■ **TASK BRIEF**: Within the entries that follow, show each line where the word "computer" occurs.

Records drawn from a dataset
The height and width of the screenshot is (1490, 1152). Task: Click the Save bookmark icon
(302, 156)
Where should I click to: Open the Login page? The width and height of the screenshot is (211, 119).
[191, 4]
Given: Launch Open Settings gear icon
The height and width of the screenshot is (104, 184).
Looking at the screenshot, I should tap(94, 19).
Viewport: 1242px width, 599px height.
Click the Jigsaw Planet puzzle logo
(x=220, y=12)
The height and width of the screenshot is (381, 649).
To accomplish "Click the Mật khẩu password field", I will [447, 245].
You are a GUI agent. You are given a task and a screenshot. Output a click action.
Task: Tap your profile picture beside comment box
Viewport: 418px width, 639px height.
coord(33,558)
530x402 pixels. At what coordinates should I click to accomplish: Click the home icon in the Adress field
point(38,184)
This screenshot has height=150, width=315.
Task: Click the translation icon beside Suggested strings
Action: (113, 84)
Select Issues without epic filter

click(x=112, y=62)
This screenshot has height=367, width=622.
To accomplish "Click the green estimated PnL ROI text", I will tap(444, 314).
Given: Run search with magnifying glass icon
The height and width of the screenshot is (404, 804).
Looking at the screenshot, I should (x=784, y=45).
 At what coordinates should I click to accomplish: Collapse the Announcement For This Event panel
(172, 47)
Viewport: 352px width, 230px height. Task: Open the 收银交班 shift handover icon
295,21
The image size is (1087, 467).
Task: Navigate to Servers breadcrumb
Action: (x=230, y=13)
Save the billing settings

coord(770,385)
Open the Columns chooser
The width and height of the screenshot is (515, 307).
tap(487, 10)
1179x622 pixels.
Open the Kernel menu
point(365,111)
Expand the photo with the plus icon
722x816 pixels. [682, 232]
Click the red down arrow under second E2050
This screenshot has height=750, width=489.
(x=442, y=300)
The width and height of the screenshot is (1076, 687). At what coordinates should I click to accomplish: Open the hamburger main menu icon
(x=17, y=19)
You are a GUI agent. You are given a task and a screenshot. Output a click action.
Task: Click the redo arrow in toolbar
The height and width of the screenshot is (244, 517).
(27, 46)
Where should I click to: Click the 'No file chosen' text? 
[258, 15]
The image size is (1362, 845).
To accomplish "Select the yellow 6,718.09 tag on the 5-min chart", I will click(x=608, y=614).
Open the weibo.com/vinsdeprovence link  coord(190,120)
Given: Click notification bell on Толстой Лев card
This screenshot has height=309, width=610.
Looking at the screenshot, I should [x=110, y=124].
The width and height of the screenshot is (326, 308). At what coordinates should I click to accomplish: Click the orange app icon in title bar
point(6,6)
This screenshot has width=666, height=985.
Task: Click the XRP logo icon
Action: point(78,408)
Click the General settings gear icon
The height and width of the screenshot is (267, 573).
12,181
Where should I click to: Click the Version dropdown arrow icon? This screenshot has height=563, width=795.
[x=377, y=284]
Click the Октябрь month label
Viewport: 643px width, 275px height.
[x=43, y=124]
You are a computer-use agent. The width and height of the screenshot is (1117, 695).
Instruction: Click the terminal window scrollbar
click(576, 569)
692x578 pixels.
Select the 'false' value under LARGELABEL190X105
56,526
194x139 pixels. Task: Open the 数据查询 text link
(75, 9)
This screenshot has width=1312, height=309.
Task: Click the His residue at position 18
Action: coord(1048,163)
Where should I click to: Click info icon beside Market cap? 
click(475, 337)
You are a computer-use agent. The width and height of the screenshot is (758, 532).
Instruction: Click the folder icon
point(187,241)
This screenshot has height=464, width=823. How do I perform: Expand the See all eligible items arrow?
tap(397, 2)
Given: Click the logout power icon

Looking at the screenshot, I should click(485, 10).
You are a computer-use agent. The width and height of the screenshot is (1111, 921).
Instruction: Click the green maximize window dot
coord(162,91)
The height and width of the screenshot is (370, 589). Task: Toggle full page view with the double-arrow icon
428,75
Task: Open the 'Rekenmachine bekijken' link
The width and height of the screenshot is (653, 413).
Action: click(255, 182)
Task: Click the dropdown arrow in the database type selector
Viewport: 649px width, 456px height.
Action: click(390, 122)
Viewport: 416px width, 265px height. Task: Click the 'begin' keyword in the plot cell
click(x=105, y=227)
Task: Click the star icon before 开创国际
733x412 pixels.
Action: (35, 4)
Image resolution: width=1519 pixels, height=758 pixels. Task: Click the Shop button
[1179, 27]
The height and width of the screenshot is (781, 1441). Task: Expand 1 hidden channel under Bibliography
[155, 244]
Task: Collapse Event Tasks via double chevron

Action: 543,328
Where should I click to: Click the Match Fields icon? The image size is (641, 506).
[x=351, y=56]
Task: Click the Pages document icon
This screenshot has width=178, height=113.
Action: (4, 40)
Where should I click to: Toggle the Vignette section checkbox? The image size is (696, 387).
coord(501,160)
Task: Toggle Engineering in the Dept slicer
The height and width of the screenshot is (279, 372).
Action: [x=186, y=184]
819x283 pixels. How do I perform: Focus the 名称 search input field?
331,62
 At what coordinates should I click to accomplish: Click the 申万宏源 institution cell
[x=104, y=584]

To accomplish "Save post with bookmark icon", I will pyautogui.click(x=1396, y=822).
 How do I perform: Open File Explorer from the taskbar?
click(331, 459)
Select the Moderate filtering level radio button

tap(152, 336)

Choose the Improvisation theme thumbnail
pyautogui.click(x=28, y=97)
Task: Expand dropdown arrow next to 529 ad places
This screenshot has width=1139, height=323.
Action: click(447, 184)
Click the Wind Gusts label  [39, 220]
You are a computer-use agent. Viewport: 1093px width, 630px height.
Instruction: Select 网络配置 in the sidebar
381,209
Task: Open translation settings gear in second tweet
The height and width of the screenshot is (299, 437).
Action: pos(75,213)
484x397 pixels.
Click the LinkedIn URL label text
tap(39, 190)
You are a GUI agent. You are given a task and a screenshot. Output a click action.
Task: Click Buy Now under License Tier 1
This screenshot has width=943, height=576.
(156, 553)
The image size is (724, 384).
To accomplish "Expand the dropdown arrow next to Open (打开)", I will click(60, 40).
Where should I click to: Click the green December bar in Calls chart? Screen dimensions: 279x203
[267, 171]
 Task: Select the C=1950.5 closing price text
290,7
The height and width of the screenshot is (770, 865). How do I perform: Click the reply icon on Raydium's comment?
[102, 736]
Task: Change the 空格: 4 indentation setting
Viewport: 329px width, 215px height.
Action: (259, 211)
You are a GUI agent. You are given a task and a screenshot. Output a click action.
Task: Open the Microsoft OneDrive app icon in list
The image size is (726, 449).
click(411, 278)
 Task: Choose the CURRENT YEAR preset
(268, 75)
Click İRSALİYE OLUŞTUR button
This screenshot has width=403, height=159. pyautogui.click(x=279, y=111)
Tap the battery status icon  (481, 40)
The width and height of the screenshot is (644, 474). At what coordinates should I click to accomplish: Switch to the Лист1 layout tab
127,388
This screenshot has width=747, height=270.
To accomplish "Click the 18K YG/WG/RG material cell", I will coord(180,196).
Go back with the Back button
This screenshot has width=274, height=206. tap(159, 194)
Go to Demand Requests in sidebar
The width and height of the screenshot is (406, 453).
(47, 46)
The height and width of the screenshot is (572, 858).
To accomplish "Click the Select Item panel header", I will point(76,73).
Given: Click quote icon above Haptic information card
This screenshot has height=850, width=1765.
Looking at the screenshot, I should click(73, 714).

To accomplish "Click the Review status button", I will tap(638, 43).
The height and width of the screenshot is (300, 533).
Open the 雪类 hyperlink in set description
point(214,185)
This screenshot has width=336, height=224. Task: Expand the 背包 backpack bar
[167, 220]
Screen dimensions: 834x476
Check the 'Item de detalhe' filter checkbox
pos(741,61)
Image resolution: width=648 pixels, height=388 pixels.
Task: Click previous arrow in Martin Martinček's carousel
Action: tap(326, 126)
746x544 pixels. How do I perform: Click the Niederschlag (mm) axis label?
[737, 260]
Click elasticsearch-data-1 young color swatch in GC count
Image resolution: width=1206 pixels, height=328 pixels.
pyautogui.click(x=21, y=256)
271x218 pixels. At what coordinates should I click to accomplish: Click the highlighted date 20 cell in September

■ **RESPONSE BOX**:
You are a computer-use agent. The width and height of the screenshot is (1117, 695).
You are a computer-use agent. The width and height of the screenshot is (758, 532).
You are a computer-use agent. The width and height of the screenshot is (1111, 921).
You are a computer-use agent. Viewport: 1093px width, 630px height.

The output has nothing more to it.